Narratively speaking, Those Who Fall Have Wings is perhaps not particularly distinguishable, with a very reduced amount of underdeveloped characters on display and a thin plot that is both simple and confusing, and perhaps, even slightly overstretched.
Let this not be misleading though, as Brenner's approach seems to be much more preoccupied with the form, preferring instead to focus on ambience building and a somewhat bizarre imaginary, which is accomplished with a certain degree of brilliance. In fact, the film´s greatest triumph is exactly in the way it assembles an atmosphere of discomfort throughout the film, forcing the audience to share much of the agony and melancholy which Kati seems so afflicted by.

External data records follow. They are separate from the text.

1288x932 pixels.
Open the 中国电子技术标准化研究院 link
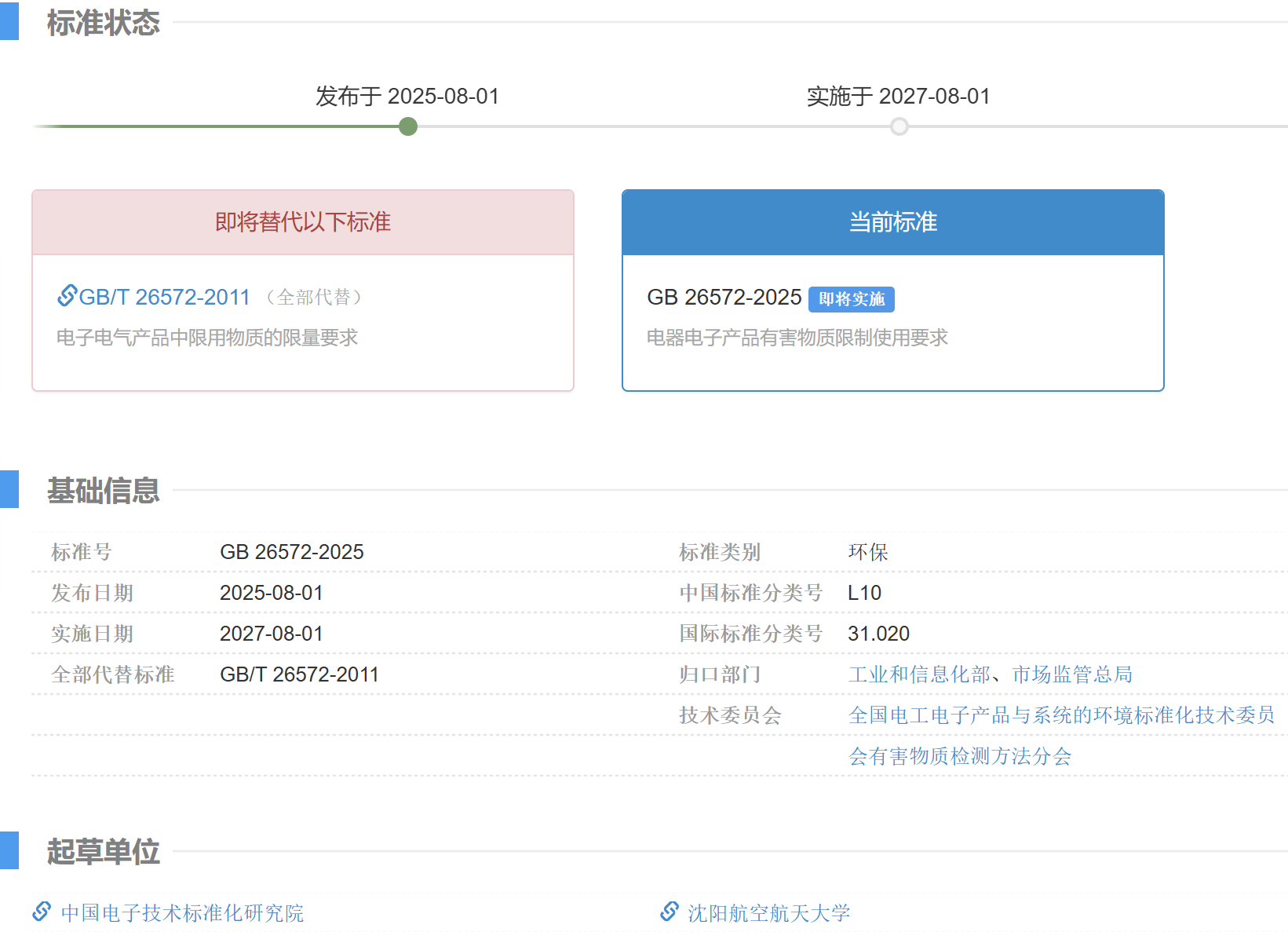[182, 913]
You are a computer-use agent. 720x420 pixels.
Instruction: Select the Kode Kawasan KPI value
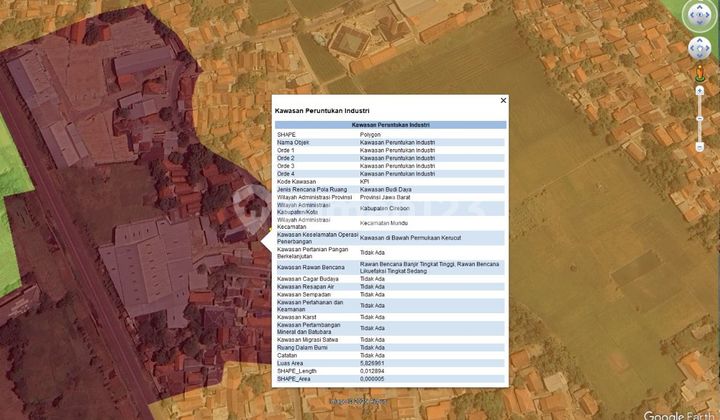point(365,182)
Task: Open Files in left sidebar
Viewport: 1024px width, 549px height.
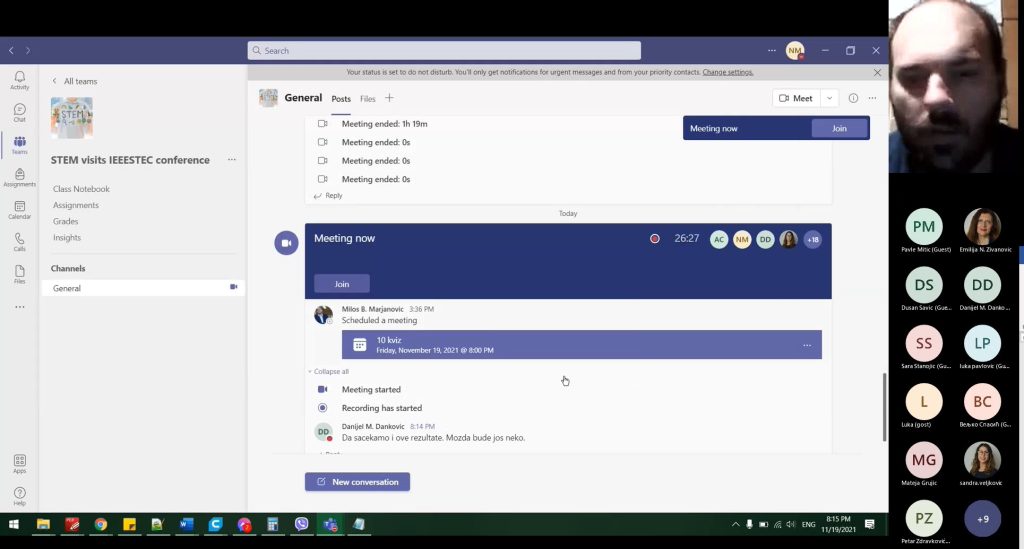Action: click(x=19, y=274)
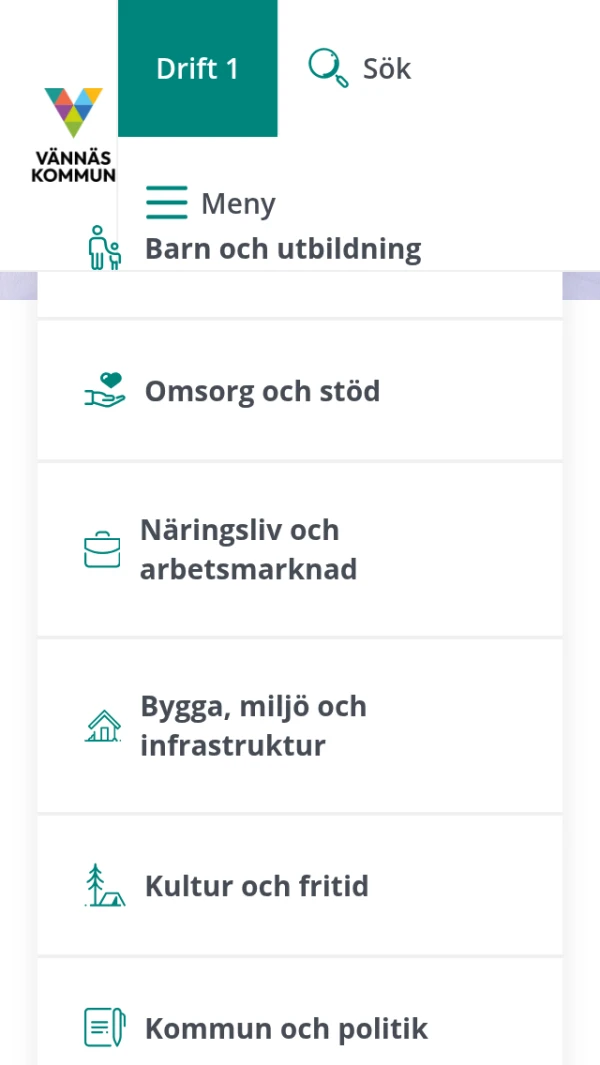Click the magnifying glass search icon
Screen dimensions: 600x1065
(327, 68)
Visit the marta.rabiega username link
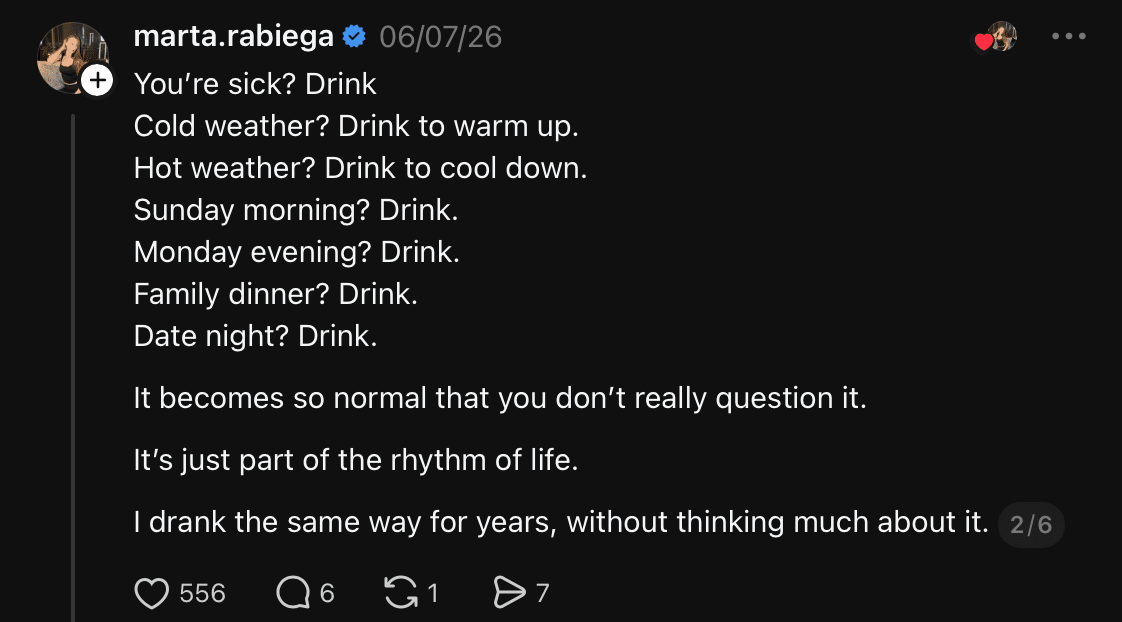Screen dimensions: 1122x622 pos(233,37)
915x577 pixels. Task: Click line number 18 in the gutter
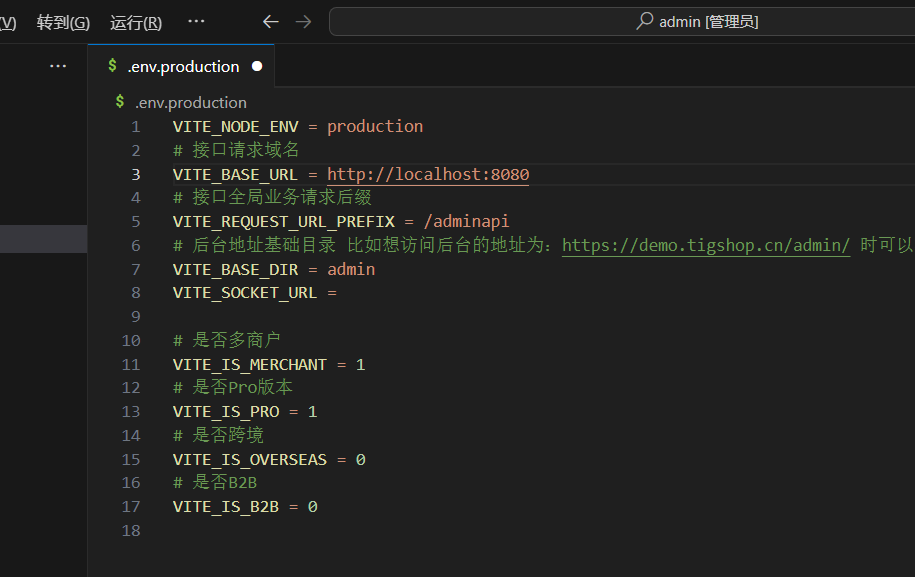(x=131, y=531)
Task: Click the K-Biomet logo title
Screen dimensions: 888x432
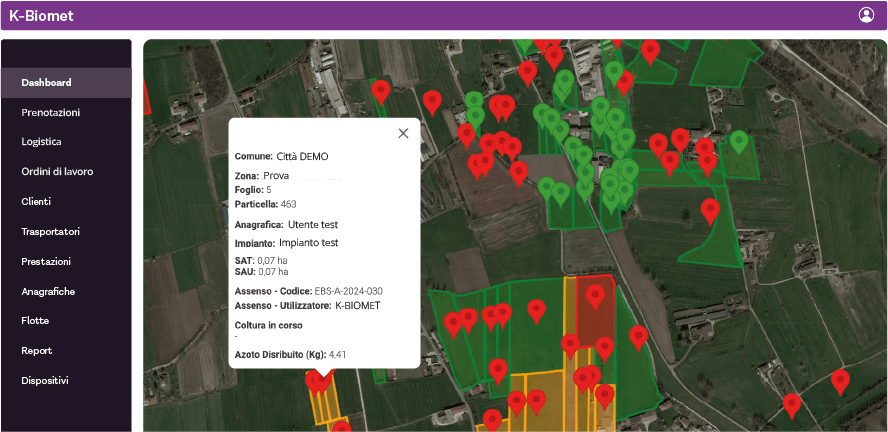Action: [x=41, y=16]
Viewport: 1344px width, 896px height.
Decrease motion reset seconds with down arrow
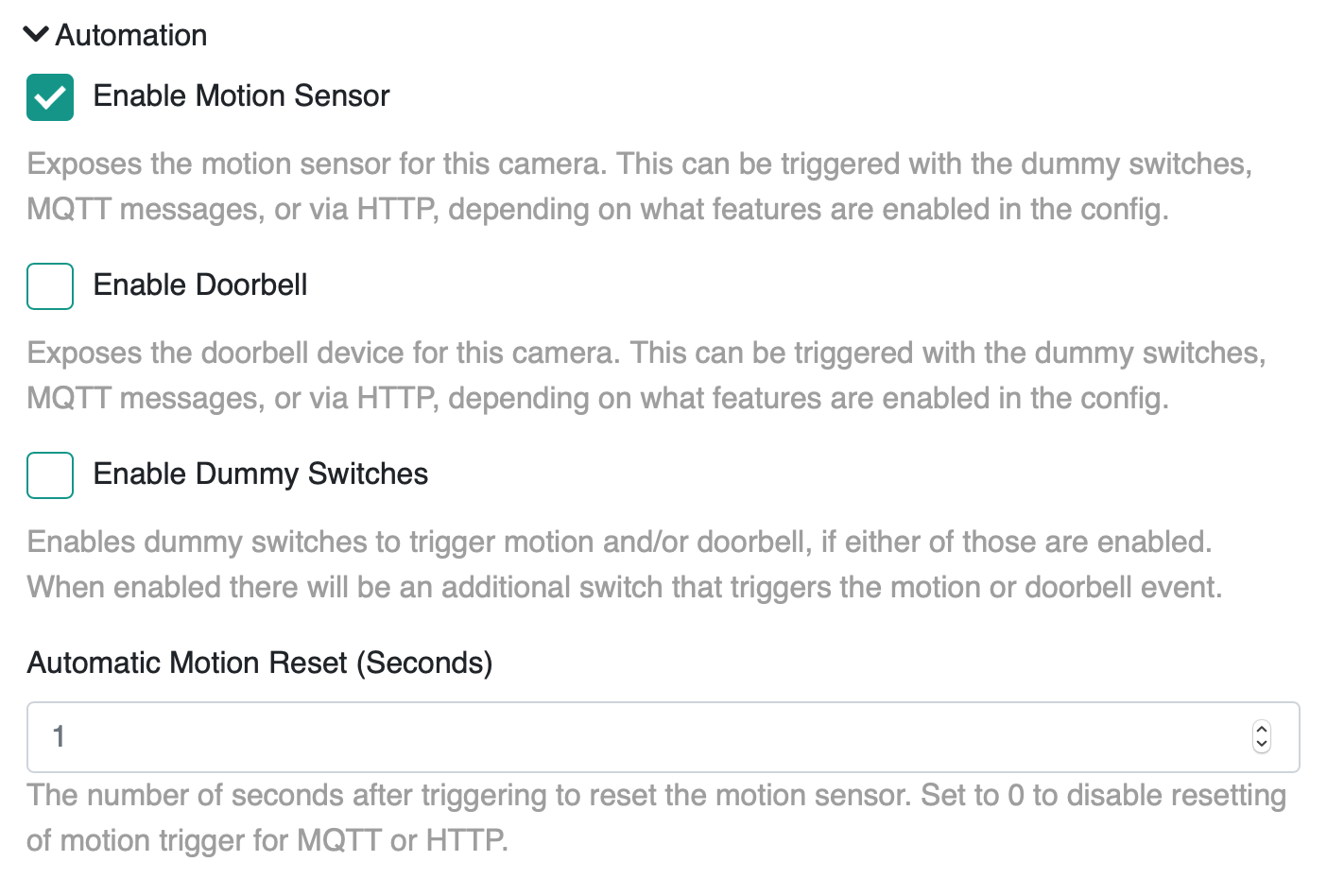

This is particularly effective thanks to an impressive and mature performance by Jana McKinnon. Despite her young age she reveals herself as an intuitive actress capable of conveying much emotion with simple postures, making it impossible not to identify with her character and be fully absorbed by her plight and state of mind.
In addition to this, Those Who Fall Have Wings stands out for many of its technical virtuosities. The use of sound is of significant relevance, with a never ceasing wind maintaining a floating aura that lead us into an unstoppable yet soothing emotional state. The change of visual styles is also worth a mention, fluctuating between gorgeously shot sequences and occasional homemade footage that slowly reveal the real nature of the story. Even more remarkable are the scenes where a mysterious black shape moves around the grandmother´s house, as if a dark entity is roaming around Kati's voyage of acceptance, offering the film an intriguing artistic quality.
Despite the fact that the film does not provide much insight into the subject matter, death and the pain left behind, Brenner achieved a highly personal and sensorial experience that may not be for the faint hearted, but will surely be powerful enough to raise a few eyebrows and create much expectations towards what the young Austrian will do next.